Requirement:
Word for word, return each entry that follows, with every image removed.

Data extracts:
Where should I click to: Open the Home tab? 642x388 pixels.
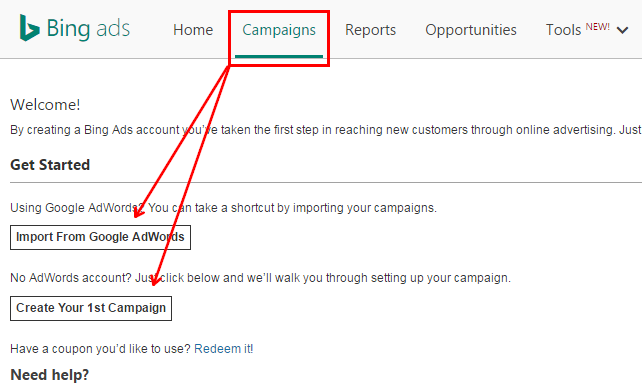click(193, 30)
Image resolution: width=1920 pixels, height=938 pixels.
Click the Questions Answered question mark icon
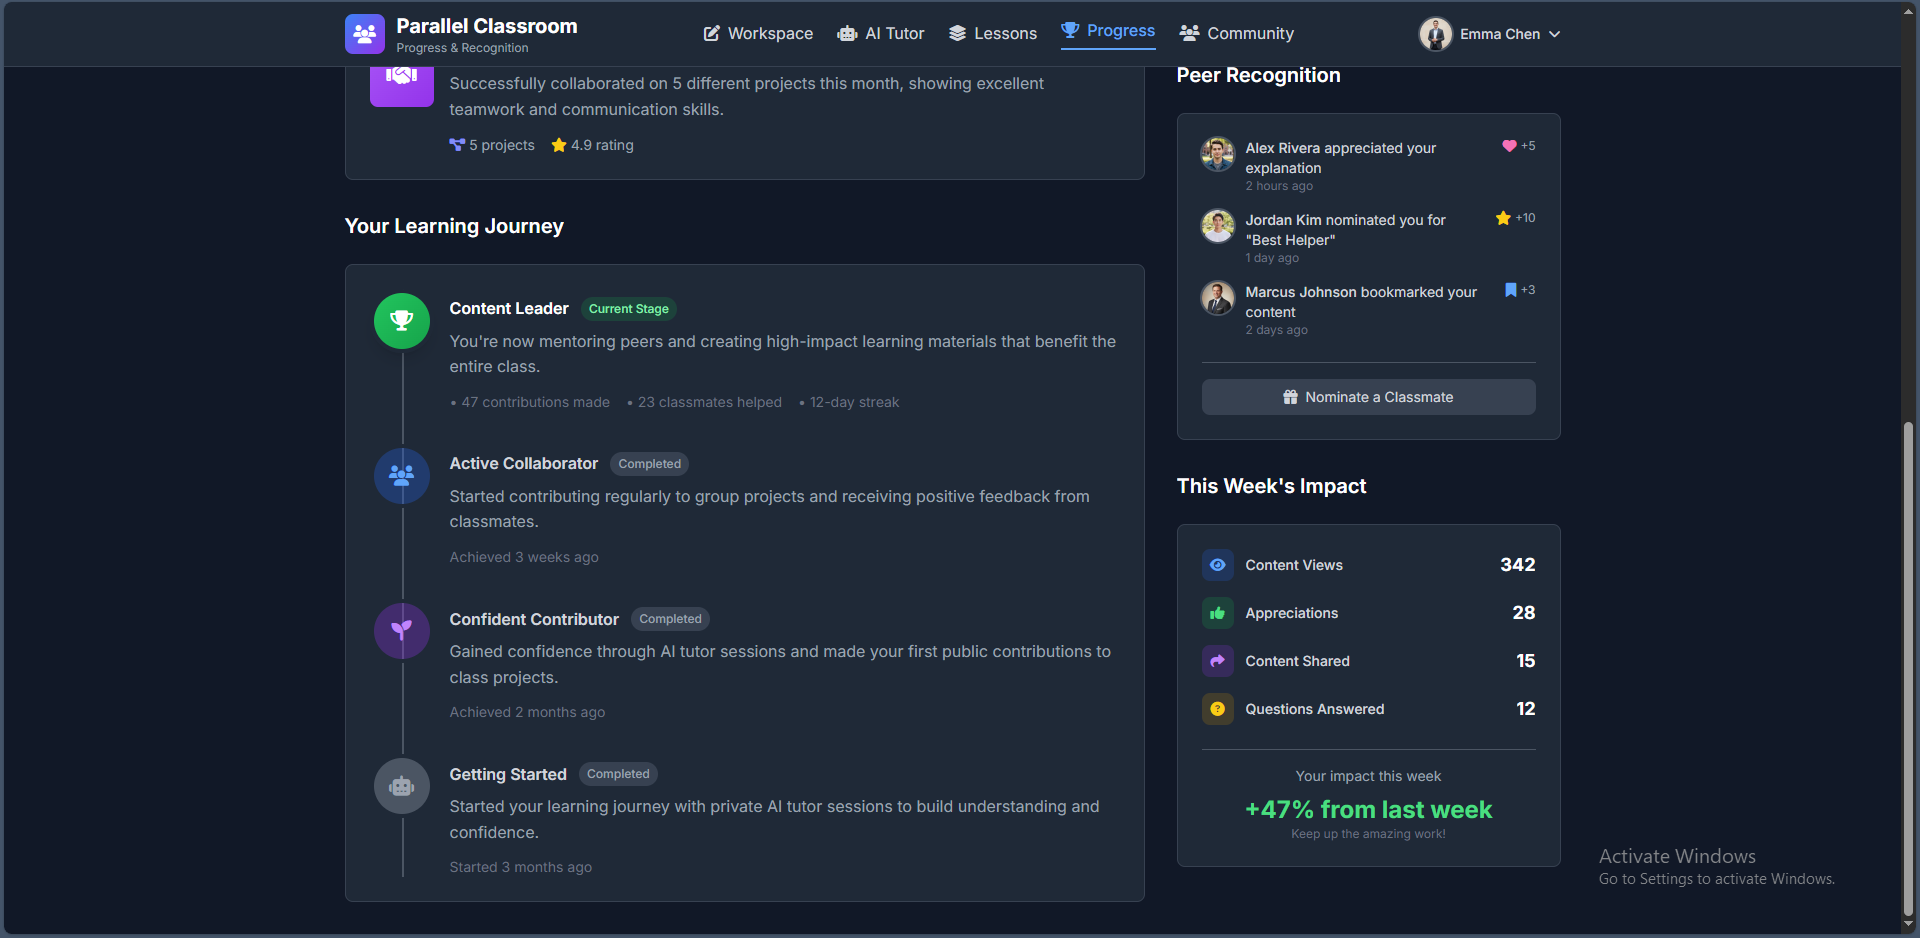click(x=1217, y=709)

Task result:
Where should I click to: Open the Home tab? 642x388 pixels.
click(193, 30)
Image resolution: width=1920 pixels, height=938 pixels.
Click the Questions Answered question mark icon
click(x=1217, y=709)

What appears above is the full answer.